O Estado de São Paulo: 01.06.2011
Talvez apenas por dever de ofício, o governo brasileiro tem se jactado profusamente do fato de que o Brasil não só escapou da crise financeira internacional como apresenta desde então indicadores que nos deixam em posição destacada perante o resto do mundo, de quem arrancamos tardio reconhecimento. Não deixa de ser verdade, mas uma visão mais humilde pode ser de maior serventia. É bom lembrar que a crise não nos pegou em cheio muito mais por conta de características estruturais da economia brasileira do que em razão da inquebrantável solidez da política econômica. De forma muito abreviada, a crise que ainda hoje grassa foi provocada por uma série de fatores estranhos ao nosso meio: um longo período de juros muito baixos, que alimentou a securitização em massa de ativos mobiliários de alto risco que foram retirados dos ativos dos bancos através de uma distribuição internacional facilitada pela existência de veículos financeiros à margem da regulamentação dos bancos centrais.
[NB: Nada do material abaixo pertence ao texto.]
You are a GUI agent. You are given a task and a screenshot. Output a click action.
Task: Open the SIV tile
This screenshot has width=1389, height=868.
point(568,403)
Aqui temos juros persistentemente altos em uma economia relativamente fechada caracterizada por um mercado financeiro não sofisticado, onde os empréstimos mobiliários são ainda incipientes em um contexto de forte regulamentação bancária. Para melhorar um pouco, os únicos bancos internacionais com operações de varejo no Brasil (HSBC e Santander) estavam, coincidentemente, longe do epicentro da crise. Some-se a isso o fato de que nossas exportações não carregam o PIB nem se destinam majoritariamente a países onde a crise foi intensa – caso do México, por exemplo, que amargou uma queda do produto de 6%, mesmo sem ter participado da festa. Também a reação dos países ricos à crise nos favoreceu. A queda dos juros e as fortes injeções de liquidez impulsionaram os preços das commodities exportadas pelo Brasil. Juros muito baixos lá fora e ainda altos aqui permitiram ganhos de arbitragem, ajudando a elevação das reservas. Maior demanda por reais implicou forte valorização da moeda, aliviando a pressão inflacionária que se esperaria da aceleração do crescimento. Tudo muito conveniente.
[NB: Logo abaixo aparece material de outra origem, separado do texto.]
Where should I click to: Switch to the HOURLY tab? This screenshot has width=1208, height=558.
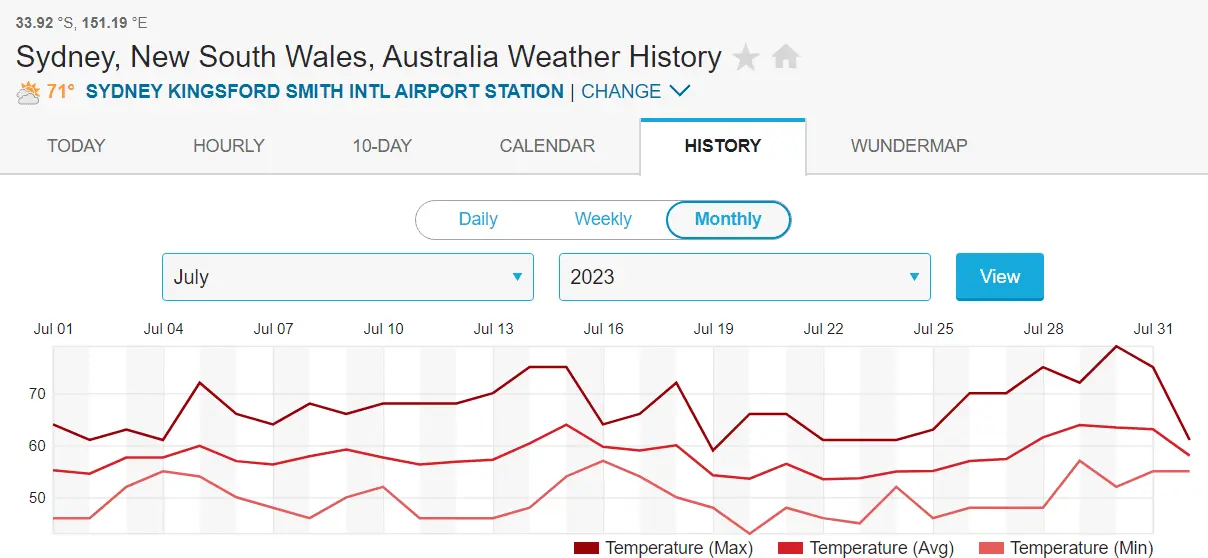229,146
É leviano, no entanto, daí concluir que a bonança atual reflita apenas nossos exitosos esforços para colocar a casa em ordem. O alinhamento de planetas que tem permitido este excepcional desempenho não está para acabar, mas não vai durar para sempre. Cedo ou tarde os juros internacionais voltarão a subir, o que pode elevar a cotação do dólar. Um dólar mais forte pressionará a inflação, induzindo a nova elevação dos juros internos, com consequências negativas sobre a produção e a renda. Pode-se argumentar que o Banco Central regulará esta pressão com a venda de reservas. Aqui também cabe alguma modéstia. Ainda que seja impossível estimar com exatidão, parcela relevante das reservas tem como contrapartida dívida assumida pelo setor privado brasileiro (desde o final de 2009 a dívida externa privada subiu 70%). Não é improvável que uma virada nas condições internacionais estimule o retorno dos dólares que vieram passar férias no Brasil, o que se não é uma catástrofe, é garantia de emoções fortes. Outro risco é o desaquecimento da economia chinesa, às voltas com uma inflação acima do esperado. Isto poderia impactar o desempenho das exportações e ampliar ainda mais o déficit em transações correntes, que está aí a indicar que gastamos mais do que podemos. Nada demais enquanto a liquidez internacional adquire proporções hemorrágicas. Mas até quando?
Seria prudente assumir como hipótese de trabalho que o que estamos vivendo é uma fase circunstancialmente favorável, cujas razões essenciais estão além do nosso controle. Transformar esta fase em uma era de prosperidade permanente exige a retomada de uma agenda de reformas essenciais, hoje esquecidas pelo torpor do crescimento. Antes de celebrar a vitória, melhor usar este tempo que ganhamos para assegurar que ela será duradoura.